■ **Written problem**:
Output as a JSON list of strings, one string per line and blank lines omitted, the records starting at the line that contains "The width and height of the screenshot is (1265, 515)." and ending at the line that contains "Action: tap(179, 1462)", both included.

● ● ● ●

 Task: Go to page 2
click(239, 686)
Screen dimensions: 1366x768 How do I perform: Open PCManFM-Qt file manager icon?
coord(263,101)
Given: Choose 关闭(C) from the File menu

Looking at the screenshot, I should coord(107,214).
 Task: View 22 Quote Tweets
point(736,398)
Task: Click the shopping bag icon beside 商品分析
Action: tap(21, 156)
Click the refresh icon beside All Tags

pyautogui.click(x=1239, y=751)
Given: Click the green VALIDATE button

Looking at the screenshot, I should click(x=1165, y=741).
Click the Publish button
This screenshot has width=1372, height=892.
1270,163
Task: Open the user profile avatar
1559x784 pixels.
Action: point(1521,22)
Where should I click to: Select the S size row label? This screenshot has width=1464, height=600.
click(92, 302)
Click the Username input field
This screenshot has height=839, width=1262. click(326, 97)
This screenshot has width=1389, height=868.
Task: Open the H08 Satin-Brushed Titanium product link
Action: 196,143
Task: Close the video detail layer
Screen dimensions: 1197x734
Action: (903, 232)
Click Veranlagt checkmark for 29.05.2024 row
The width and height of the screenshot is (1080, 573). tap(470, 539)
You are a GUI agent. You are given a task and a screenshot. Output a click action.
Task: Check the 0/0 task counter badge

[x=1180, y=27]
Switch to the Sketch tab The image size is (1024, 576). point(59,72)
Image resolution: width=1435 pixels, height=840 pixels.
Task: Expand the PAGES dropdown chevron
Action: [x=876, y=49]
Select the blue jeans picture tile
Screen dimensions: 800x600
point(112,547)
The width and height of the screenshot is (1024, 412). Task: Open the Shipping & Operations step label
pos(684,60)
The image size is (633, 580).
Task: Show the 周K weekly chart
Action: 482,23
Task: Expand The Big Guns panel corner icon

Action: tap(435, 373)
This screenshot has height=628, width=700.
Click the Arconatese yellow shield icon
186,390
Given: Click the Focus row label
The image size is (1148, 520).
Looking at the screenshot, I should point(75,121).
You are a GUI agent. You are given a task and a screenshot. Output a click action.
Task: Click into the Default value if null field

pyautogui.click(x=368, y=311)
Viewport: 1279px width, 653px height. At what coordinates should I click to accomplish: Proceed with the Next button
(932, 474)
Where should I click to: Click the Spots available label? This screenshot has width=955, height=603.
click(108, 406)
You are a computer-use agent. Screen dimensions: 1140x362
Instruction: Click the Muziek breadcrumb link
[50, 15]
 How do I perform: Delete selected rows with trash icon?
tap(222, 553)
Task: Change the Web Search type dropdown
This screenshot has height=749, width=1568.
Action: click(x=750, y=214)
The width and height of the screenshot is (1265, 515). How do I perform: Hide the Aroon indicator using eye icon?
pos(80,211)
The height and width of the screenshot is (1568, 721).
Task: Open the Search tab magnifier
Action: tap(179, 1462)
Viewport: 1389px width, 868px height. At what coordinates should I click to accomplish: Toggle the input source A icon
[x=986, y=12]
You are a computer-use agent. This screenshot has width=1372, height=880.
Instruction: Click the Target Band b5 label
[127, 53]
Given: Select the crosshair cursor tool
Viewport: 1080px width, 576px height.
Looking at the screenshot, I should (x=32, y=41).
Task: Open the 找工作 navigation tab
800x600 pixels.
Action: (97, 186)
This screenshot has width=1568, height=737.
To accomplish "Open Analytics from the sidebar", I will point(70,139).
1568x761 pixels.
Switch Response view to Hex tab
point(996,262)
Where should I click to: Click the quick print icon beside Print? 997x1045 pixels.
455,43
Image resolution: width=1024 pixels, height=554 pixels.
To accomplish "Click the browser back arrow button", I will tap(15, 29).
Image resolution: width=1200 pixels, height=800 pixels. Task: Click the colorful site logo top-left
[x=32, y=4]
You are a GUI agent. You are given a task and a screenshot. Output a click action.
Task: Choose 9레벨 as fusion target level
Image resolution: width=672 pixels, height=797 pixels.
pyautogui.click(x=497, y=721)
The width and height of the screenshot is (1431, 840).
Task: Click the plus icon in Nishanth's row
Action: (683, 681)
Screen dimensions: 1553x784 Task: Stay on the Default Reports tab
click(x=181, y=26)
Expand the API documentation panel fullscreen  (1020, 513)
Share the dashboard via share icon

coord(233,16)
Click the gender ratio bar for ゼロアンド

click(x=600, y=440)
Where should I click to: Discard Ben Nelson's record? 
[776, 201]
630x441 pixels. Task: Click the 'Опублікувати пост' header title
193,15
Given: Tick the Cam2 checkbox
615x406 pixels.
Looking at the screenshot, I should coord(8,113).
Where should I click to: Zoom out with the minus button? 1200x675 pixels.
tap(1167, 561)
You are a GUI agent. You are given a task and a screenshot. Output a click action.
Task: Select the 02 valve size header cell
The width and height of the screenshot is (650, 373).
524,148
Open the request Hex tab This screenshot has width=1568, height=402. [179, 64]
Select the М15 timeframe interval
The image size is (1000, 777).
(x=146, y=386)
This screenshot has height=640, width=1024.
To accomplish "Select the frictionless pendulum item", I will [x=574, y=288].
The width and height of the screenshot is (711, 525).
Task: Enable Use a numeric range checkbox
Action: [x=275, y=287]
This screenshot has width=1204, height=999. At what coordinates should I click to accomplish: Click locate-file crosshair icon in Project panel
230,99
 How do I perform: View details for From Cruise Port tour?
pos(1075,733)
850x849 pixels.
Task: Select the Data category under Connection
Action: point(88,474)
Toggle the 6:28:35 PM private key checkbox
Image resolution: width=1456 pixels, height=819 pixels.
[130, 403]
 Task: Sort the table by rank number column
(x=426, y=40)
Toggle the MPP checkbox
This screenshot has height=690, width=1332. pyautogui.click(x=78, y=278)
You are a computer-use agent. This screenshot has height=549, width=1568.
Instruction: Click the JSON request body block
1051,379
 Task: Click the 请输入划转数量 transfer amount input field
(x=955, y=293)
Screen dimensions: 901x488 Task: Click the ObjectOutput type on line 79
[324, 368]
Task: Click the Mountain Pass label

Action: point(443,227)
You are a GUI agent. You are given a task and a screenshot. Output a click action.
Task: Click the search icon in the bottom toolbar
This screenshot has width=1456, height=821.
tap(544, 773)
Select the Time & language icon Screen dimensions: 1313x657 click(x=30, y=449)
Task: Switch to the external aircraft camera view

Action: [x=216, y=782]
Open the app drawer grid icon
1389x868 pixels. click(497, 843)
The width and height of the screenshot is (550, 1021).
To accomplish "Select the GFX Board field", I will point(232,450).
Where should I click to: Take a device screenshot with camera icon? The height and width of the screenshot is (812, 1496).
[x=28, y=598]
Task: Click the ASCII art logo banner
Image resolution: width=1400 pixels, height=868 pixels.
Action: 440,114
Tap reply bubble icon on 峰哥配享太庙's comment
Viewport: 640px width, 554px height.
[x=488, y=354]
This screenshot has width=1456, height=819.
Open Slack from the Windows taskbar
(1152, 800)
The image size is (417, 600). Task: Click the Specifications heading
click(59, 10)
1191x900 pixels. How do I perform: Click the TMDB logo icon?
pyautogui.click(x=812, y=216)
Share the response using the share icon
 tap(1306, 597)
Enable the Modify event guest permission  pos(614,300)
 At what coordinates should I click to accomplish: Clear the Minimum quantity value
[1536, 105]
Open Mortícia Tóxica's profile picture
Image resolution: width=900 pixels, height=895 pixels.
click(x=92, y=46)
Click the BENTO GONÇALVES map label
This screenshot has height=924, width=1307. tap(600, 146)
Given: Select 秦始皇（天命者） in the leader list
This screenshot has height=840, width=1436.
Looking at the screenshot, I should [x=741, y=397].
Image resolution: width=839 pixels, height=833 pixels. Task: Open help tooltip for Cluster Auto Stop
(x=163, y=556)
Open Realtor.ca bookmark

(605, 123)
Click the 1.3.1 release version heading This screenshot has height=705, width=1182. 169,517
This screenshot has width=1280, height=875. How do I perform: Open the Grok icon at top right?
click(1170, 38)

● ● ● ●

■ **Response**:
[
  "The width and height of the screenshot is (1265, 515). How do I perform: Hide the Aroon indicator using eye icon?",
  "pos(80,211)",
  "The height and width of the screenshot is (1568, 721).",
  "Task: Open the Search tab magnifier",
  "Action: tap(179, 1462)"
]